So yesterday at the office, the umpteenth person comes up to me and says, “How are you doing?”
And I nod and I smile because I know what they mean. They know I’m the guy who does that “blog thing” and lives and dies with the Red Sox and once threatened a conference room full of prospects when one of them copped to being a Yankees fan.
But the thing is, I’m doing fine.
No more Red Sox baseball? Sucks. But whereas 2003 saw me bedridden and bedraggled, sick to my stomach and lost in clouds of despair, the new, post-2004 and -2007 me knows that these days, “maybe next year” really means “maybe next year.” And Red Sox championships aren’t the sort of things that poke their heads out of Loch Ness once in a blue moon, then disappear without a trace. They’re real, baby. And they’re spectacular.

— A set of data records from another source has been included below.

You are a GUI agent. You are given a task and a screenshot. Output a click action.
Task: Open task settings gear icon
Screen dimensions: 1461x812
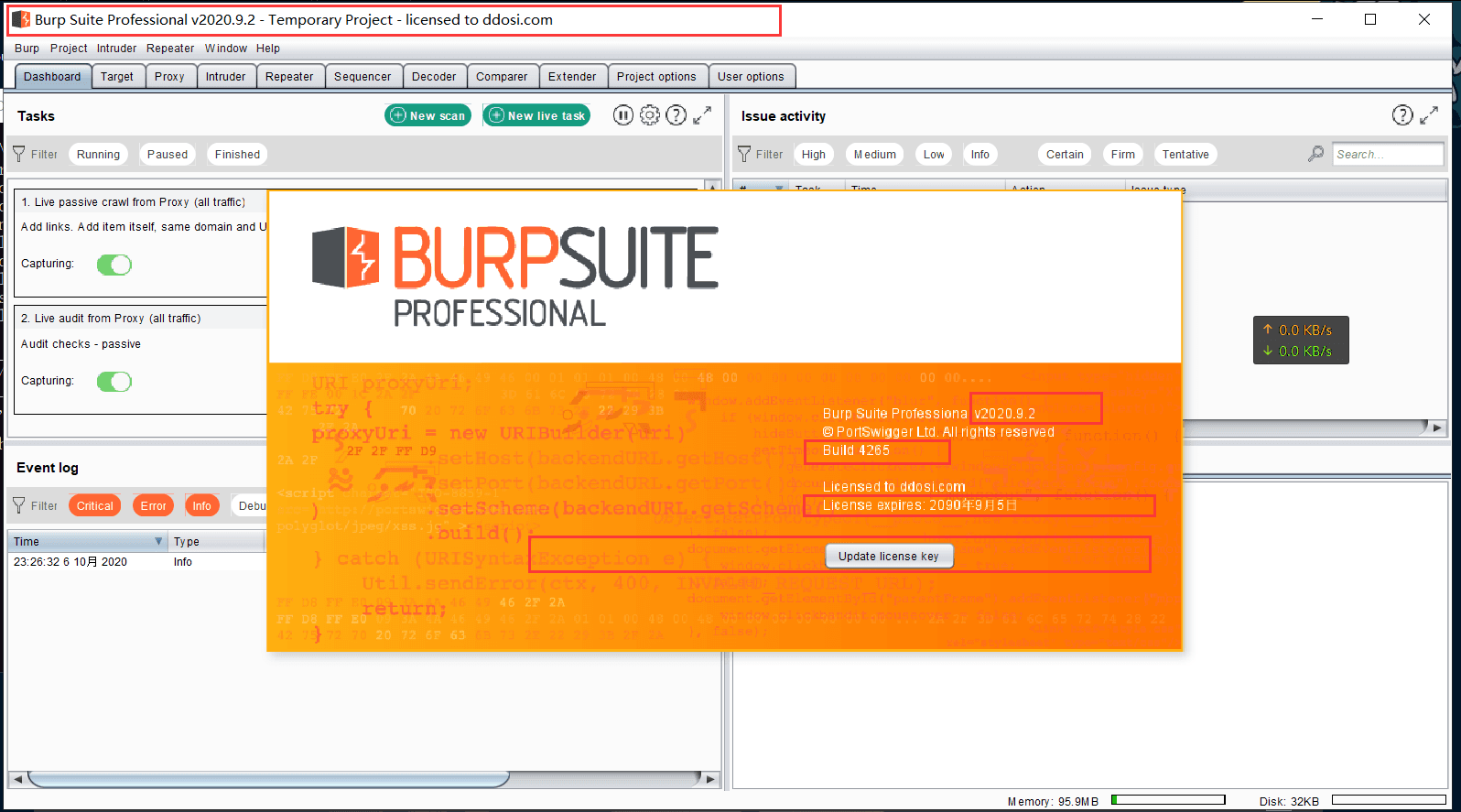pyautogui.click(x=649, y=115)
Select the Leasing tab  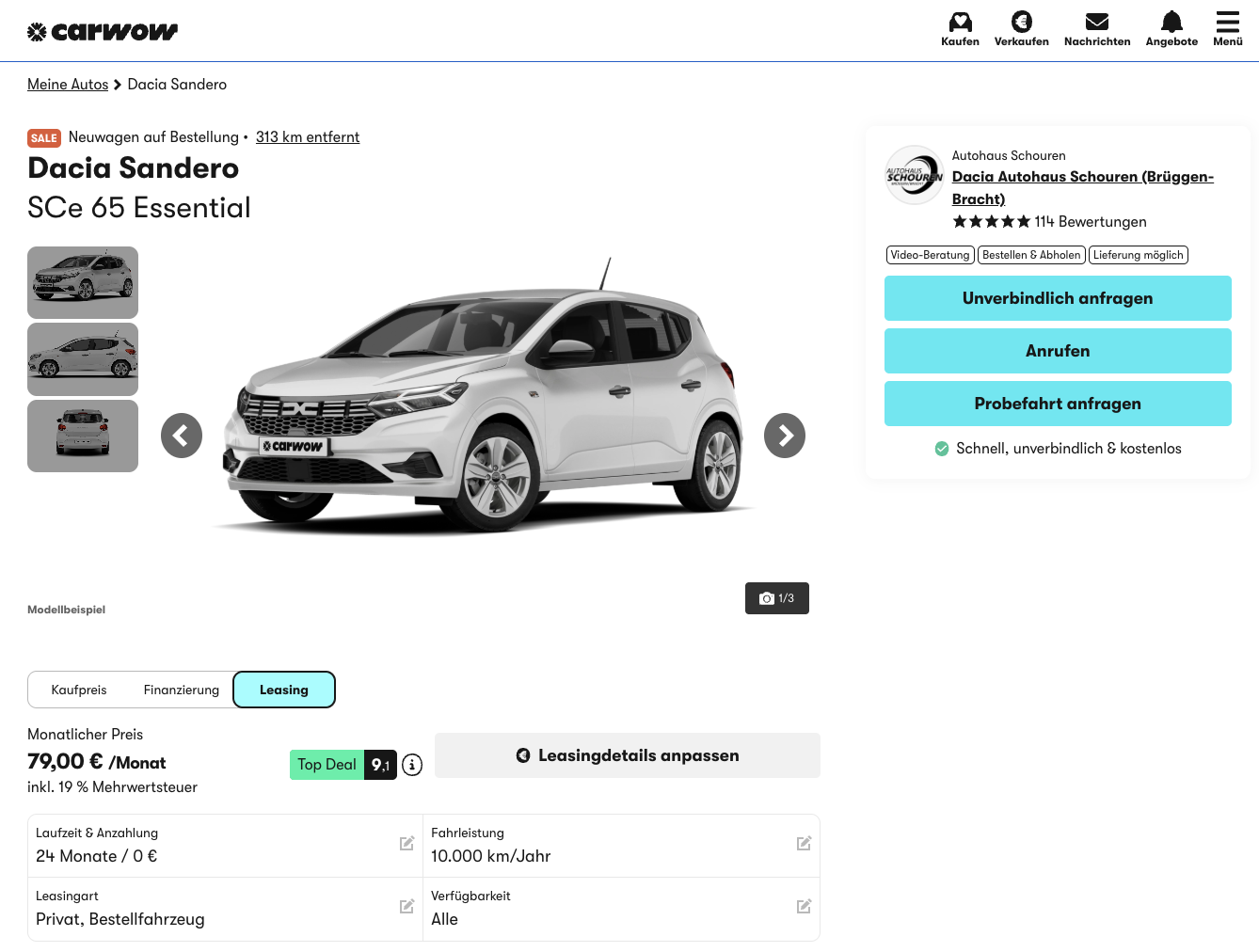point(284,690)
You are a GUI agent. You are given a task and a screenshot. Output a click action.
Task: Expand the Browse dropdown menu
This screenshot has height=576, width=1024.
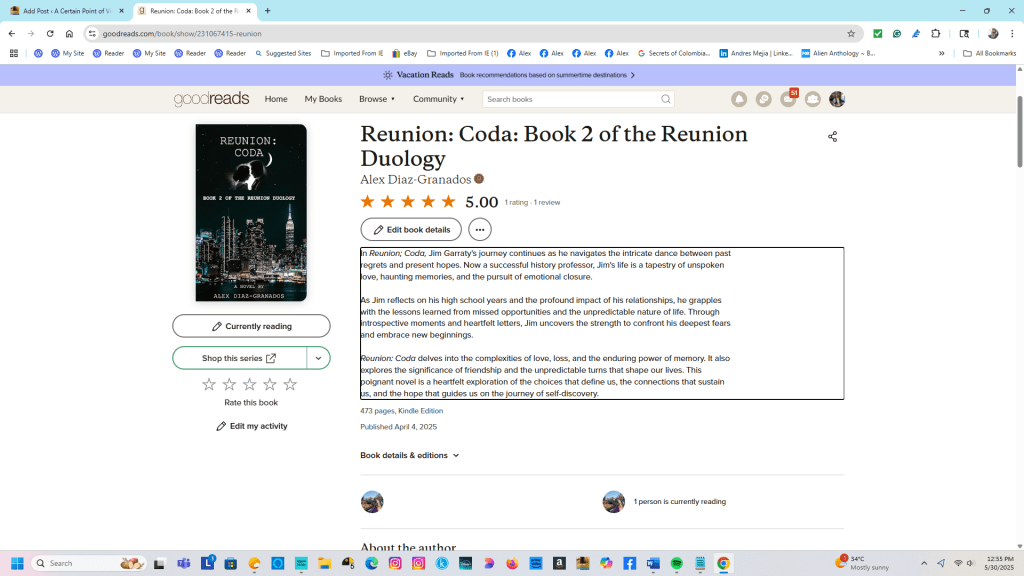(377, 99)
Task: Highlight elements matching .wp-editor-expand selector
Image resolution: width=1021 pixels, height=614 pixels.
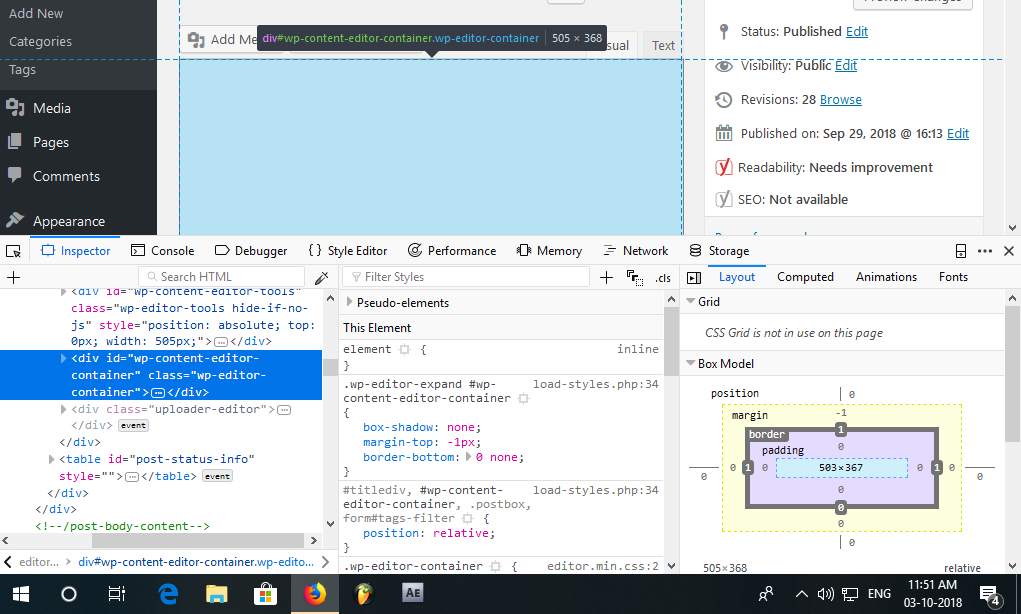Action: [523, 399]
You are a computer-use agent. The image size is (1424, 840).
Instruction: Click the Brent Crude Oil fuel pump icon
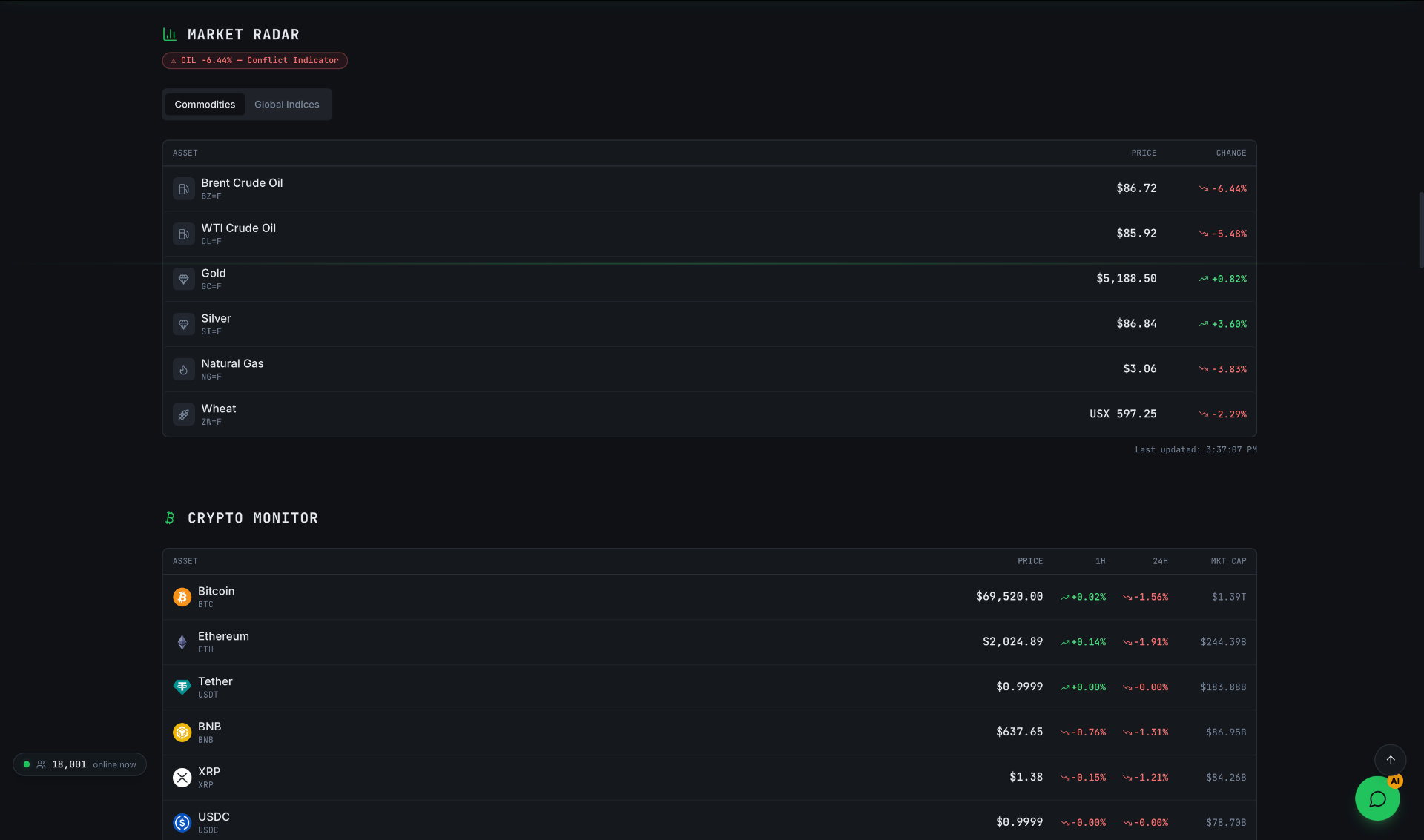183,189
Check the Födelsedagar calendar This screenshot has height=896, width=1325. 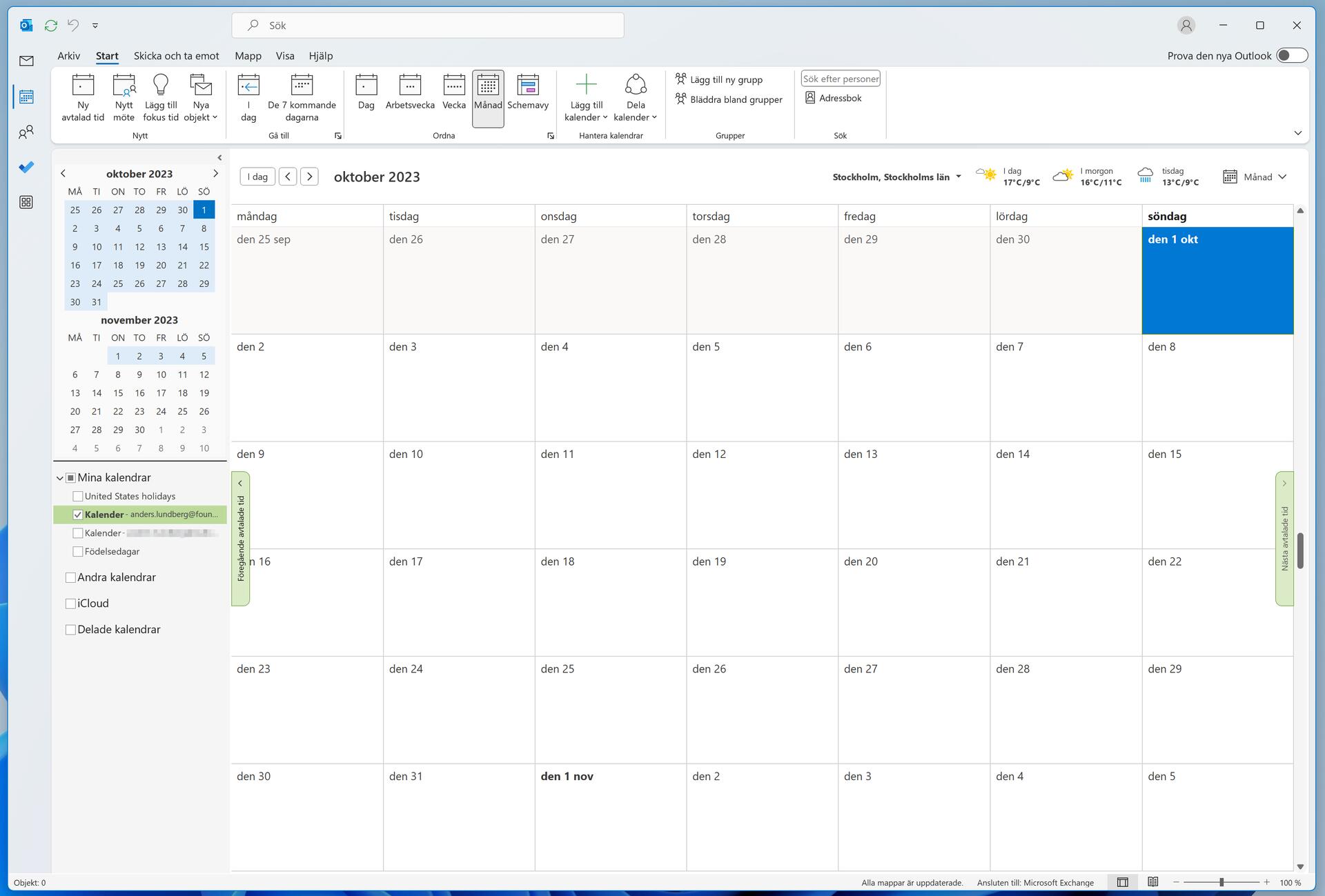pyautogui.click(x=77, y=551)

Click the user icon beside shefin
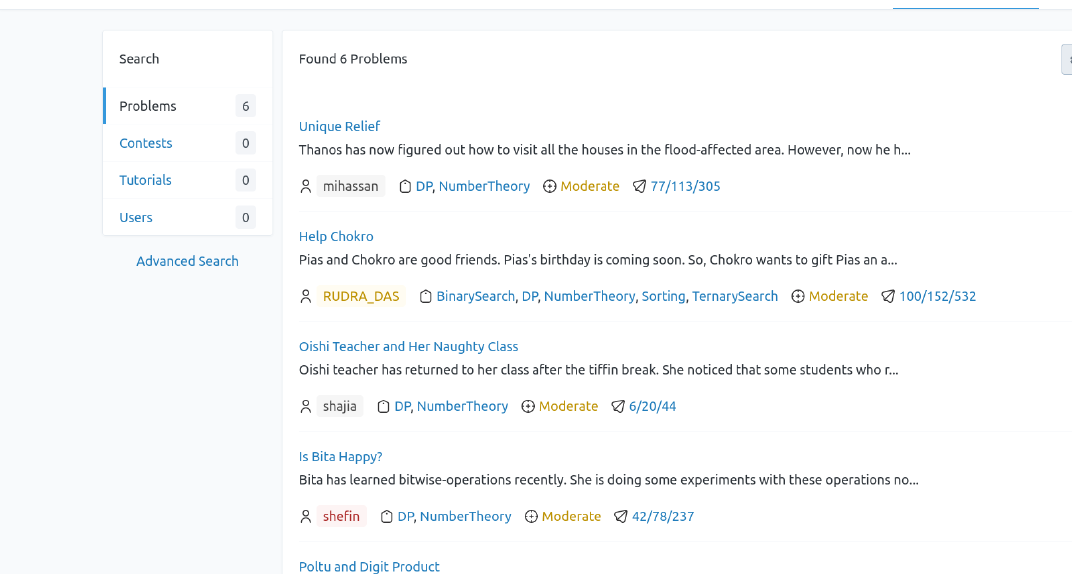pos(306,516)
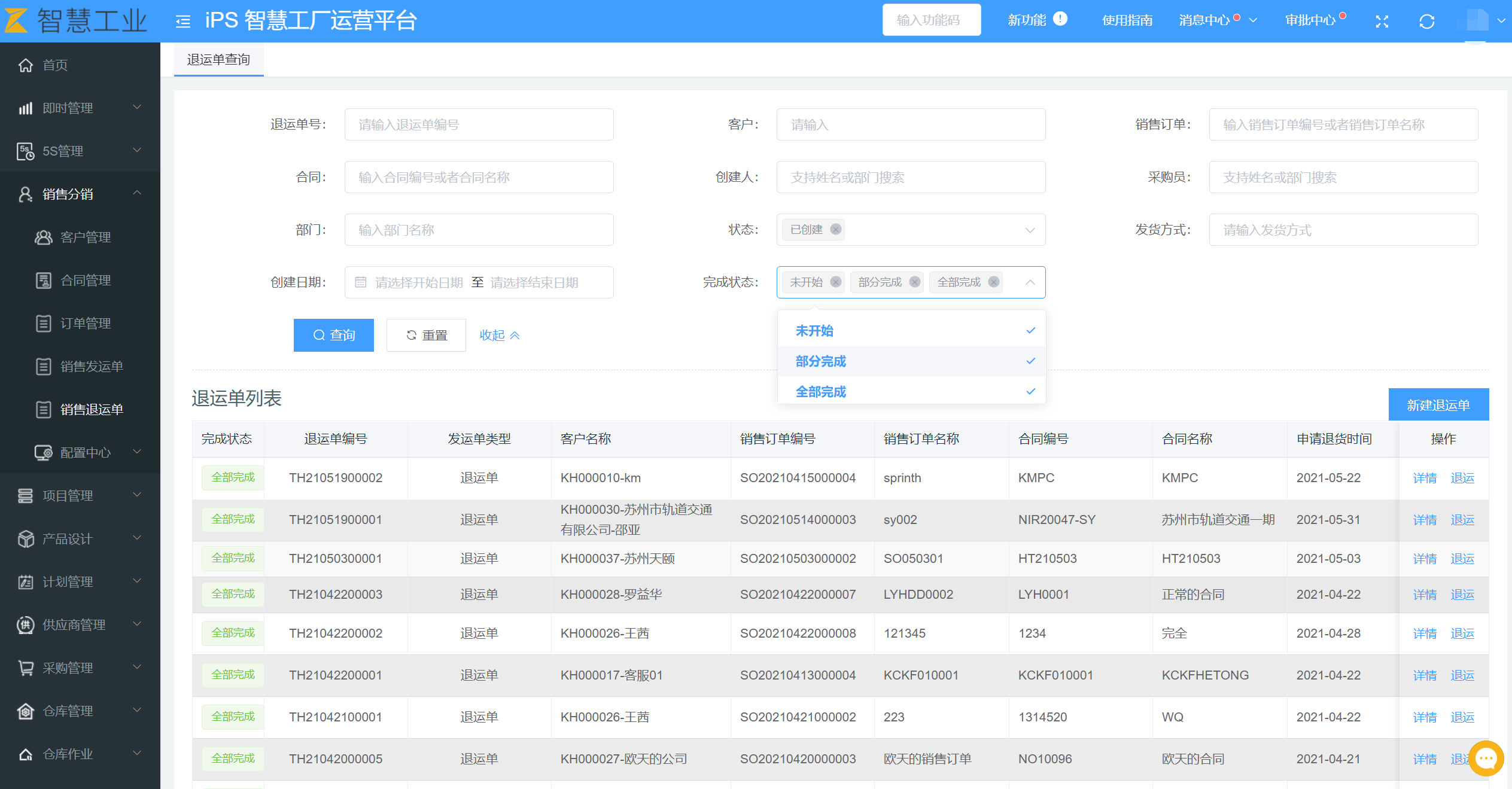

So when I see these articles like this one in the Globe in which a local funeral director — yeah, you read that right — offers hints for overcoming the shock of the postseason’s abrupt ending, I just nod and smile. I paid my dues in 2003. And when the bad vibes set in, as they did earlier this week, I just dig on this:
Doesn’t that make everything better?
Knowing how it all went down, it’s tough to remember that when this occured, we were three games down and three outs away from the Big Sleep. We had nothing but that moment, that steal, that at bat. A park packed with people begging for just another inning of Red Sox baseball, clinging tenaciously to whatever remnants of the season we could get our mitts on. We didn’t know where it was heading; we just knew we didn’t want to say goodbye. And the boys came through furiously.
There’s enough emotion in that one-and-a-half minute clip to get me through the rest of my days. Thanks again, dudes.